--- Extracted records Enclosed Below ---

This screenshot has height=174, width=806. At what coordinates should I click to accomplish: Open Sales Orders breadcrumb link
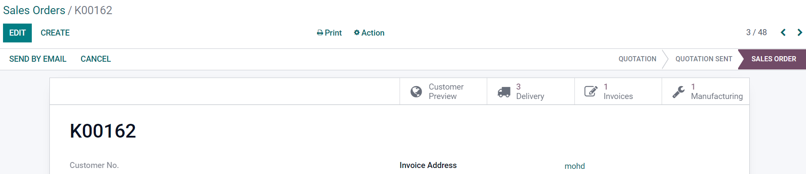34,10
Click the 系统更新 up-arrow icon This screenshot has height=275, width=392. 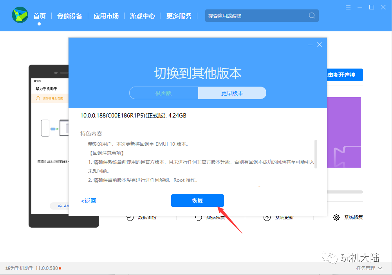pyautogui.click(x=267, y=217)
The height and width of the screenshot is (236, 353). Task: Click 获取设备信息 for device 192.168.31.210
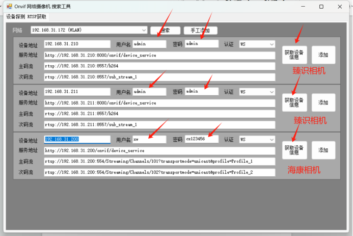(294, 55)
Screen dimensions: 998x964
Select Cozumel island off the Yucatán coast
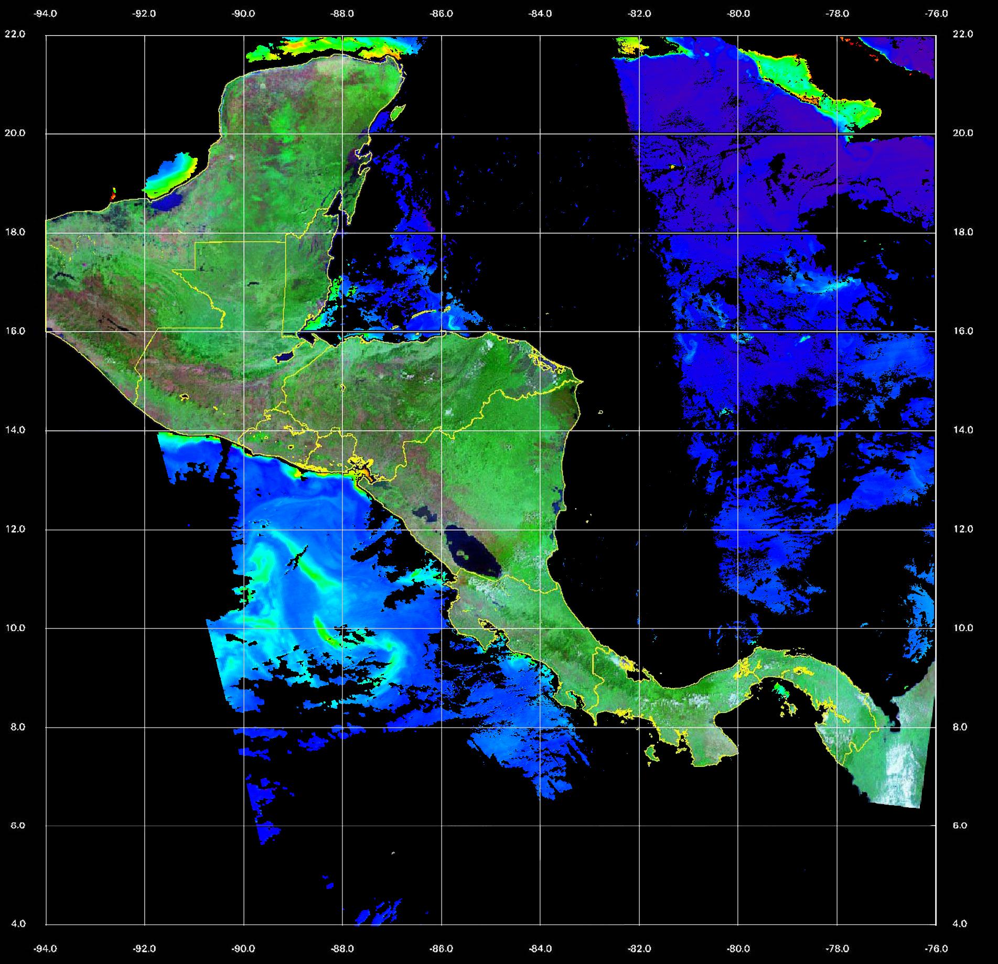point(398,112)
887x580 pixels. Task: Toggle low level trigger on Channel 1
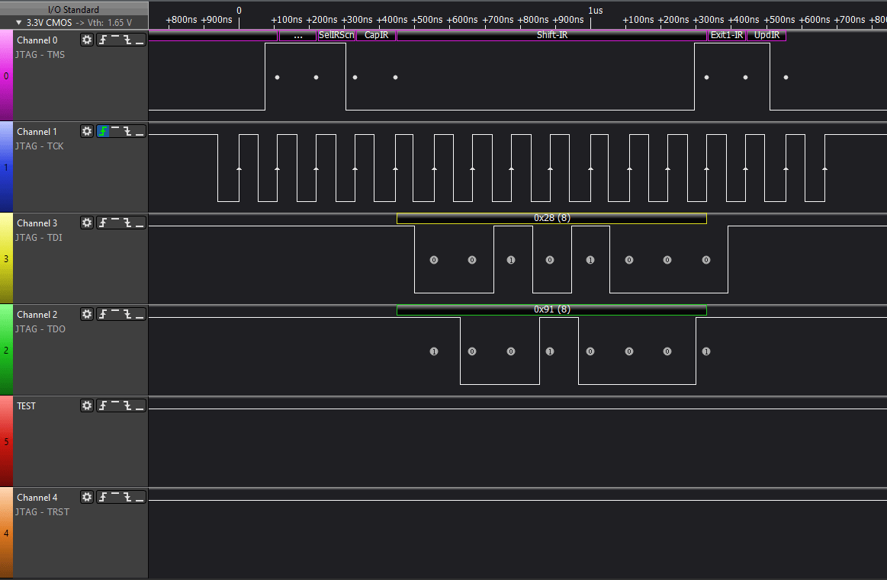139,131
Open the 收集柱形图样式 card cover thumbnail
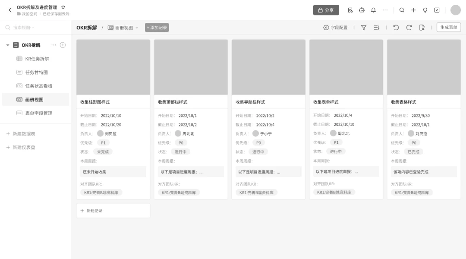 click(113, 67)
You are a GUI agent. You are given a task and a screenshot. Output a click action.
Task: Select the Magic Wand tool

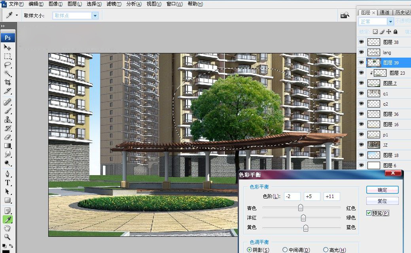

--- End of Enclosed Extracted records ---

Set down nothing but the lines from the one containing "887x580 pixels. Task: Toggle" to the final line above, both included, with every picture left out.

887x580 pixels. Task: Toggle low level trigger on Channel 1
139,131
Open the 收集柱形图样式 card cover thumbnail
 click(113, 67)
You are a GUI agent. You are given a task and a screenshot. Output a click action.
Task: Select the Magic Wand tool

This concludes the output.